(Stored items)

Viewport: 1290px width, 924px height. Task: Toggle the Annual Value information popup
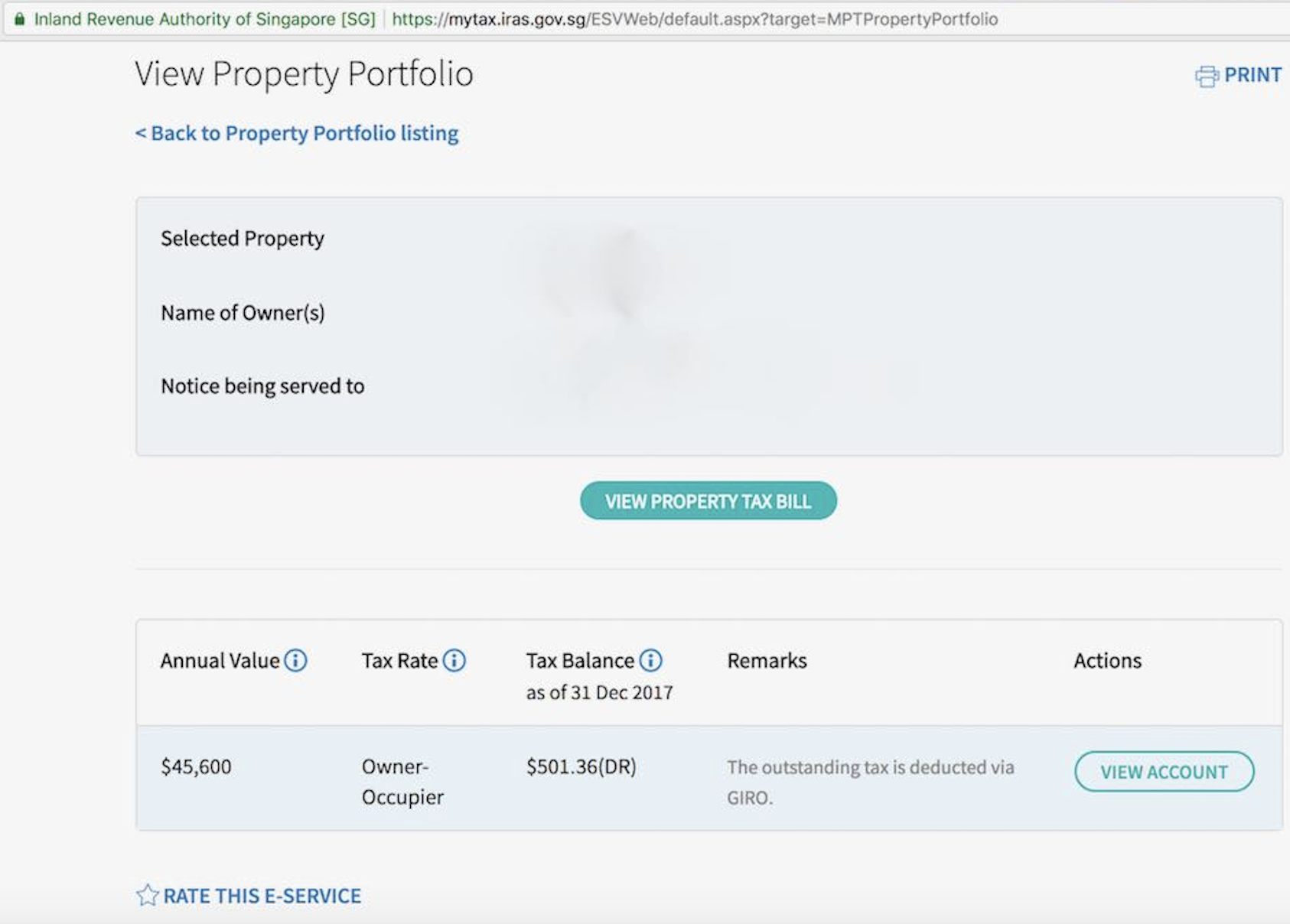(x=295, y=661)
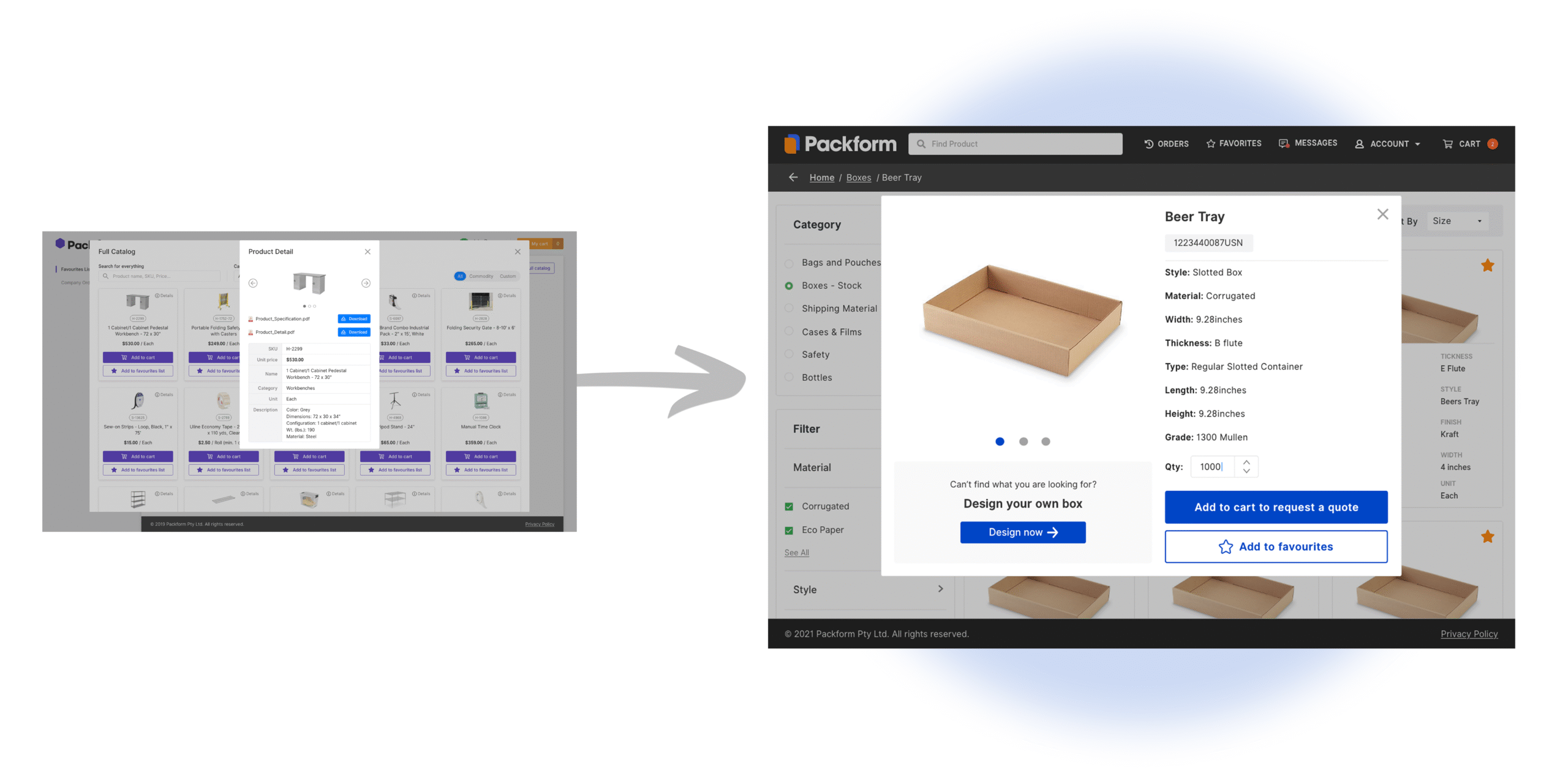Click the Packform logo
Viewport: 1568px width, 775px height.
tap(840, 144)
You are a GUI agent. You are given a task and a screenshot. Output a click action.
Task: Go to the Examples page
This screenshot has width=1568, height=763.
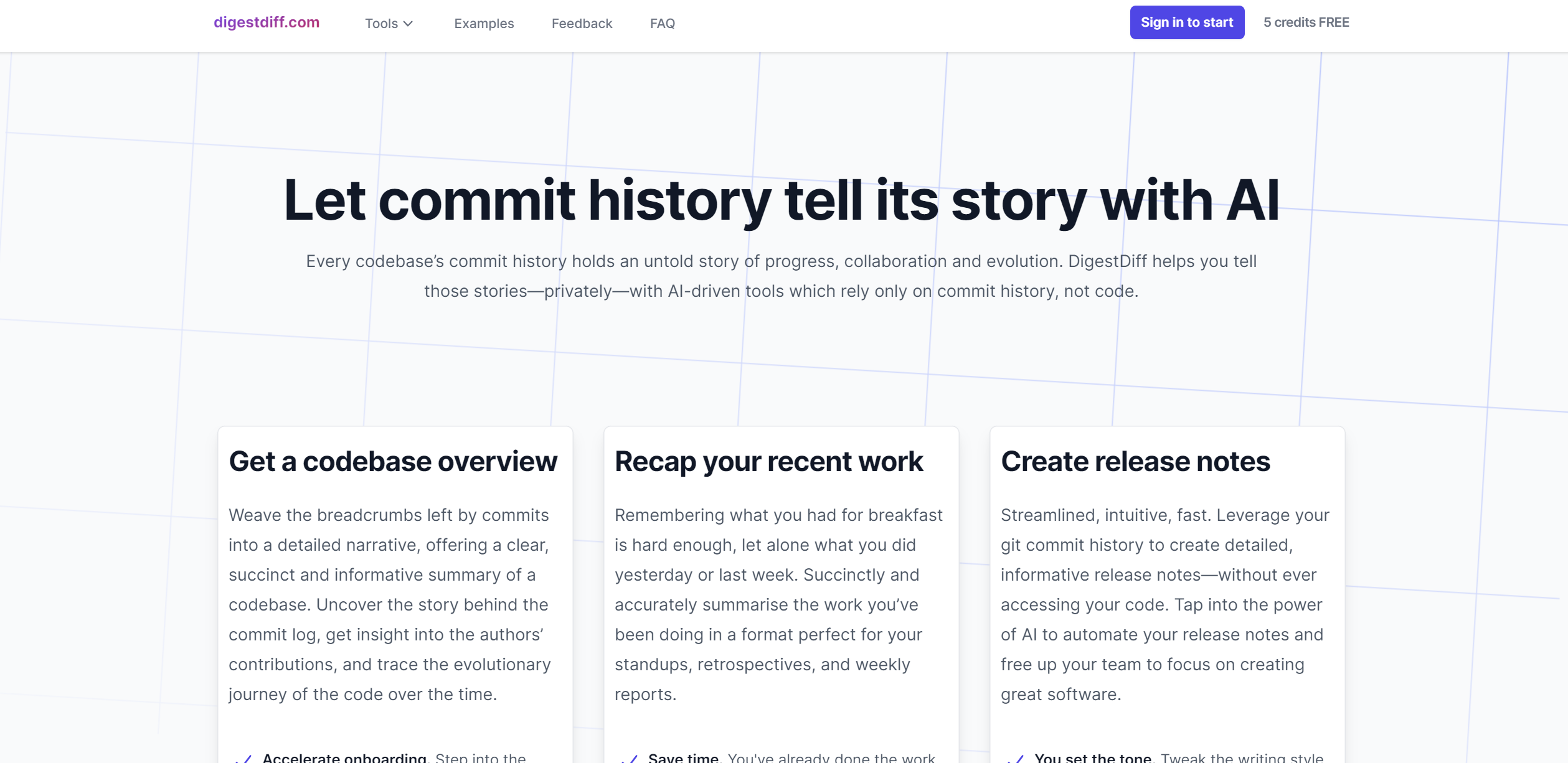click(x=484, y=24)
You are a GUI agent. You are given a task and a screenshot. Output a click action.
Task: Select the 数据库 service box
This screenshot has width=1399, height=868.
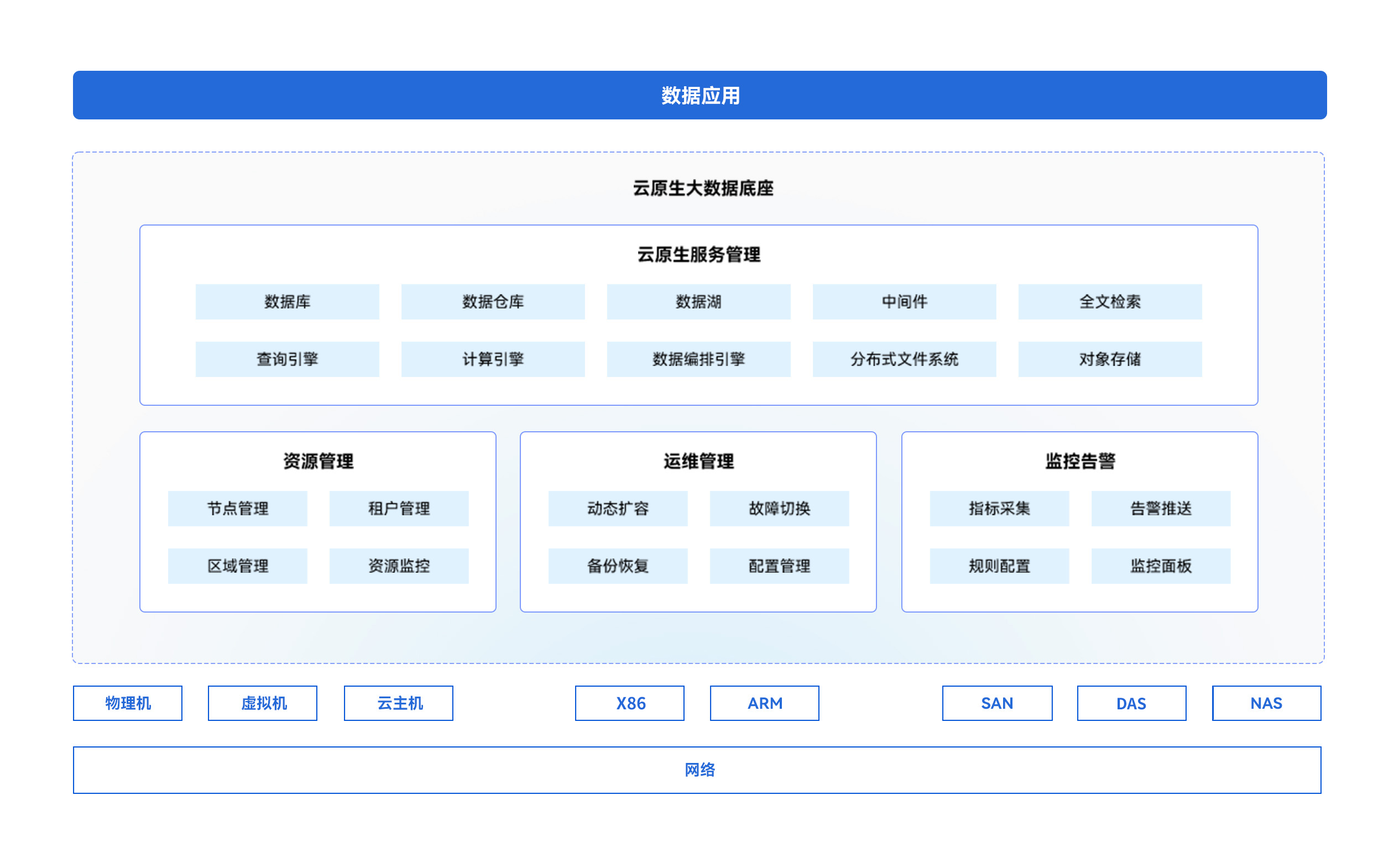pyautogui.click(x=287, y=301)
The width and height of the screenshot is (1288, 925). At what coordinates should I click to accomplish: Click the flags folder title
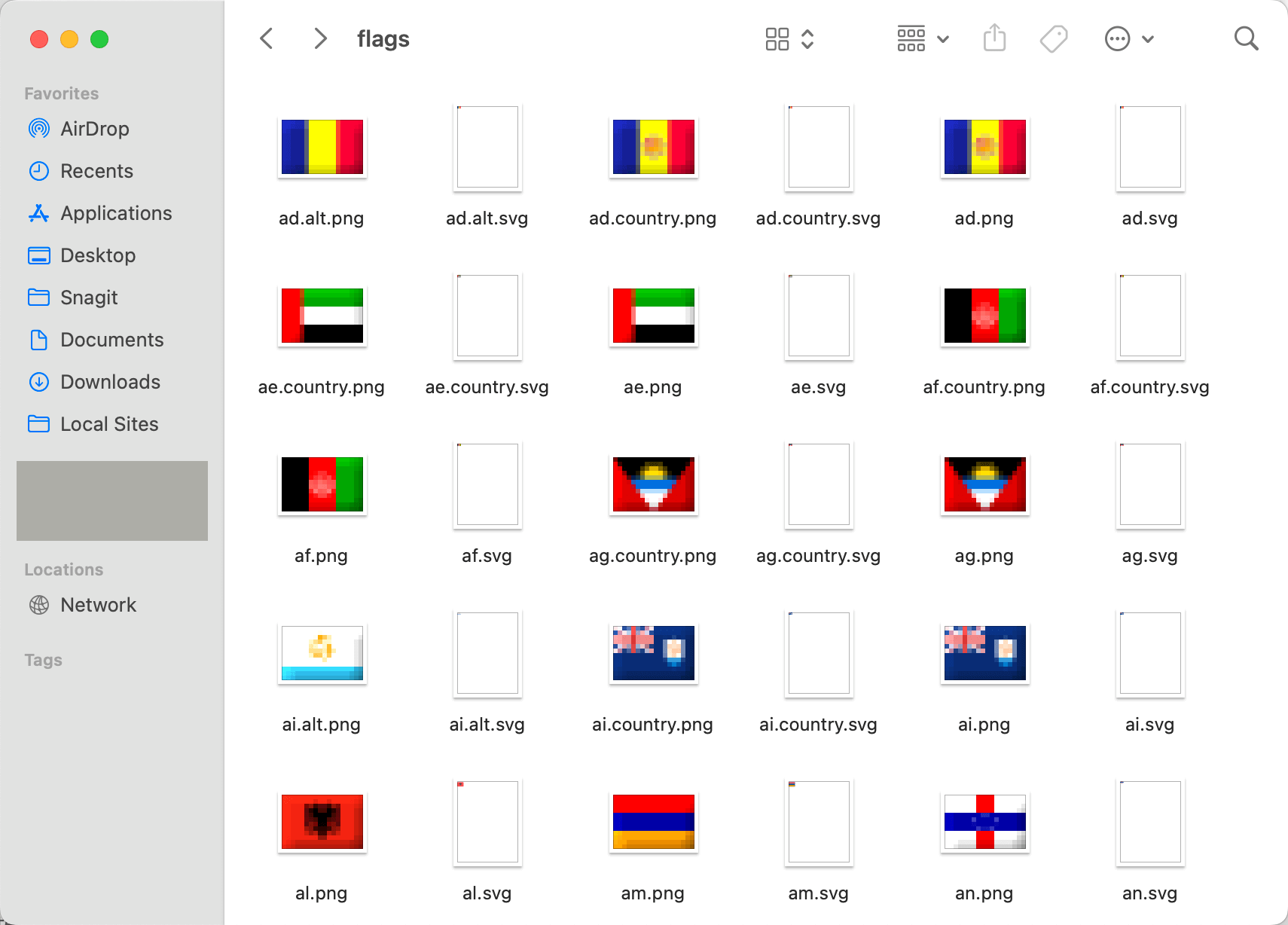tap(383, 38)
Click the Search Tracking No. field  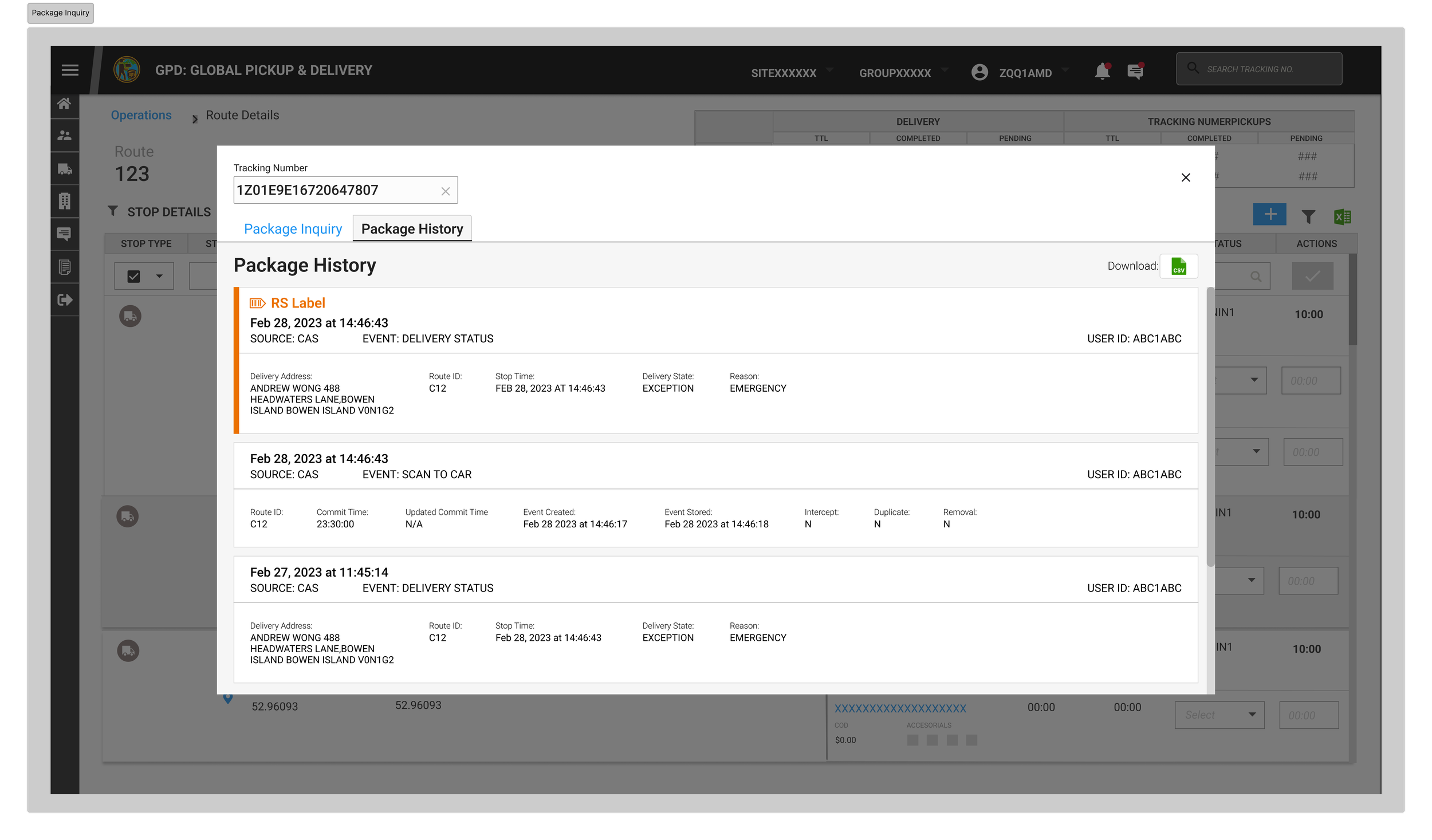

(AIM OF THE TASK) All of the data above needs to be given again exactly. Leave out each image.

(ANSWER BOX)
Viewport: 1290px width, 924px height. Task: Toggle the Annual Value information popup
(x=295, y=661)
Click the Packform logo
Viewport: 1568px width, 775px height.
tap(840, 144)
You are a GUI agent. You are given a task and a screenshot. Output a click action.
Task: Go to the Examples page
This screenshot has width=1568, height=763.
click(x=484, y=24)
You are a GUI agent. You are given a task and a screenshot. Output a click action.
Task: Select the 数据库 service box
This screenshot has width=1399, height=868.
pyautogui.click(x=287, y=301)
The width and height of the screenshot is (1288, 925). At what coordinates should I click to accomplish: Click the flags folder title
tap(383, 38)
Click the Search Tracking No. field  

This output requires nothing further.